Stored records:
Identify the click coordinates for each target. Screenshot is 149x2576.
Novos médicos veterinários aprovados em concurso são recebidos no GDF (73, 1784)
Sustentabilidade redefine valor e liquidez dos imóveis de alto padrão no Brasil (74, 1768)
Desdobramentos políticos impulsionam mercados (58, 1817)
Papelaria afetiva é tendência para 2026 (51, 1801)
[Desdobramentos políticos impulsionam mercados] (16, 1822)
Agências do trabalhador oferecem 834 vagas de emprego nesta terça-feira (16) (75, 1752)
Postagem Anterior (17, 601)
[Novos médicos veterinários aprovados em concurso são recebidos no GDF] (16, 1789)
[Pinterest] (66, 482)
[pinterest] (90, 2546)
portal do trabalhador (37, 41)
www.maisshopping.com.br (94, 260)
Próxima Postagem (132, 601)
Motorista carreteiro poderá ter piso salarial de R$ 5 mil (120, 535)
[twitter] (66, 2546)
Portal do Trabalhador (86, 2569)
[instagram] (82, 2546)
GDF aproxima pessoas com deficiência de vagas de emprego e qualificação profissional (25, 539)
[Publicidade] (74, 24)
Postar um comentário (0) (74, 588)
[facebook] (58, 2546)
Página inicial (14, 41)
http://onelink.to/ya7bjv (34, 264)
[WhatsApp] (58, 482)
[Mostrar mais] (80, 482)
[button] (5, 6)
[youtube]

Task objective: Please return every line of the data, unaltered.

Task result:
Identify the click coordinates for each target. Screenshot is 149x2576.
Novos médicos veterinários aprovados em concurso são recebidos no GDF (73, 1784)
Sustentabilidade redefine valor e liquidez dos imóveis de alto padrão no Brasil (74, 1768)
Desdobramentos políticos impulsionam mercados (58, 1817)
Papelaria afetiva é tendência para 2026 (51, 1801)
[Desdobramentos políticos impulsionam mercados] (16, 1822)
Agências do trabalhador oferecem 834 vagas de emprego nesta terça-feira (16) (75, 1752)
Postagem Anterior (17, 601)
[Novos médicos veterinários aprovados em concurso são recebidos no GDF] (16, 1789)
[Pinterest] (66, 482)
[pinterest] (90, 2546)
portal do trabalhador (37, 41)
www.maisshopping.com.br (94, 260)
Próxima Postagem (132, 601)
Motorista carreteiro poderá ter piso salarial de R$ 5 mil (120, 535)
[twitter] (66, 2546)
Portal do Trabalhador (86, 2569)
[instagram] (82, 2546)
GDF aproxima pessoas com deficiência de vagas de emprego e qualificação profissional (25, 539)
[Publicidade] (74, 24)
Postar um comentário (0) (74, 588)
[facebook] (58, 2546)
Página inicial (14, 41)
http://onelink.to/ya7bjv (34, 264)
[WhatsApp] (58, 482)
[Mostrar mais] (80, 482)
[button] (5, 6)
[youtube]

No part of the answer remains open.